The problem is: if we choose an inappropriate $n$, for example, if $n$ is too small, we might miss the peak value of $f(x)$.
Fig.1 Missing the peak value.
If we choose a very large $n$ , it would take a very long time to complete the estimation.
Fig.2 Too many fragments.
Time is Money, We Need a Better Solution
There is another way of estimating an integral, which you can imagine as guessing. I randomly choose a value $ x $ in the integral domain and estimate $f(x)$. Then, I repeat this process several times and get a sum of my estimates. If I am lucky, the values I choose are very close to the mean value of $f(x)$ , and I would get a satisfactory result after only a few guesses.
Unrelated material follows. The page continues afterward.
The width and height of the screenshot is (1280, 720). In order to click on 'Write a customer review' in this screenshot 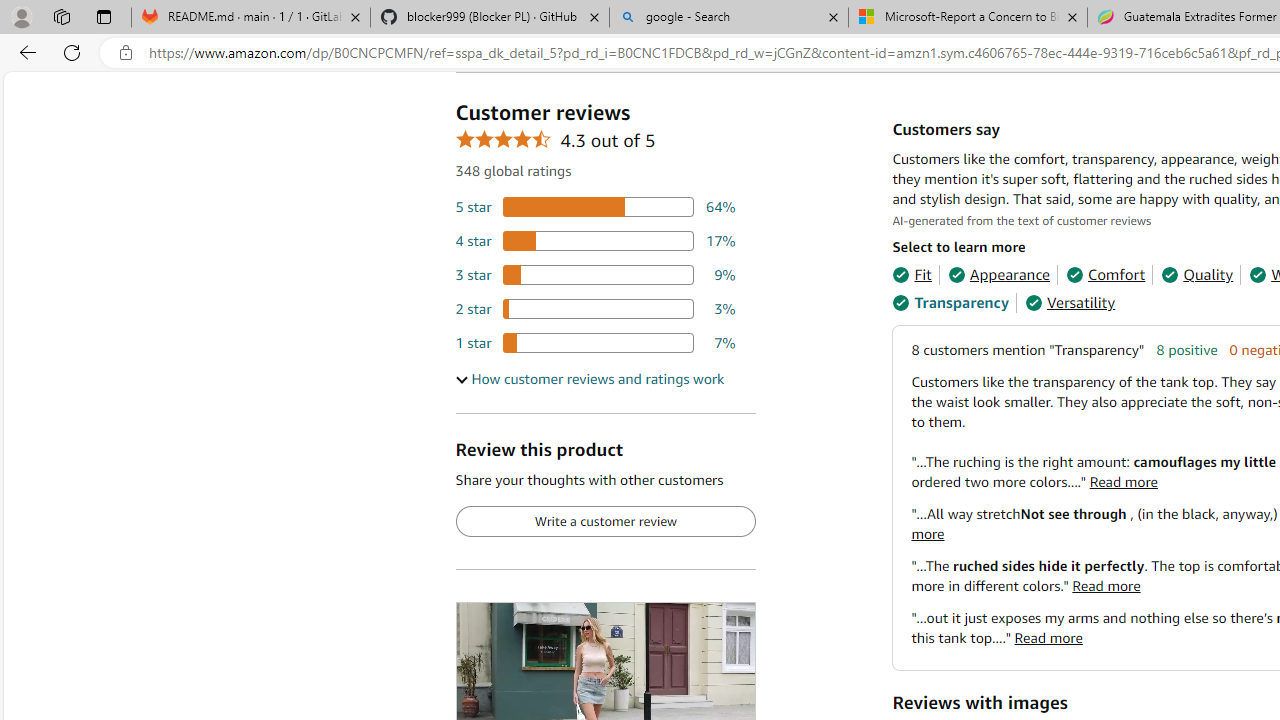, I will do `click(604, 521)`.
Fig.2 Fragments near mean.
This is the general idea of the Monte Carlo method, which is an estimation method for integrals that incorporates probability.
In the following, we’ll see how Monte Carlo method is derived.
First of all, we need to know what is expected value of a function. The expected value of a function $f(x)$ is defined as the average value of the function over some distribution of values $ p(x) $ over its domain.
\[E_p[f(x)] = \int_D f(x)p(x) \, dx\]This is the continuous form of the expected value. You might be more familiar with the discrete form, like the expected value of throwing a dice. Every face of a die has the appearing probability $ p $ of $ \frac{1}{6} $. For every throw, we get a number as the result of rolling the die, so the expected value can be calculated as $ \sum_{i=1}^{6} i \times \frac{1}{6} = 3.5 $. (Yes, the expected value of rolling a die could be a number that can never actually appear on the die.)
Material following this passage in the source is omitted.